#### EXERCISE
Find every line in the material below that contains the string "about", and copy each one out in full. Count a line only if its letter case matches.

** START OF DATA EXTRACT **

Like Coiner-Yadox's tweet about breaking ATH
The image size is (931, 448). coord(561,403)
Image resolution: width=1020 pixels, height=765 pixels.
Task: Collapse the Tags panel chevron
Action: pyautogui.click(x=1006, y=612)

** END OF DATA EXTRACT **

#### IN RESPONSE
Like Coiner-Yadox's tweet about breaking ATH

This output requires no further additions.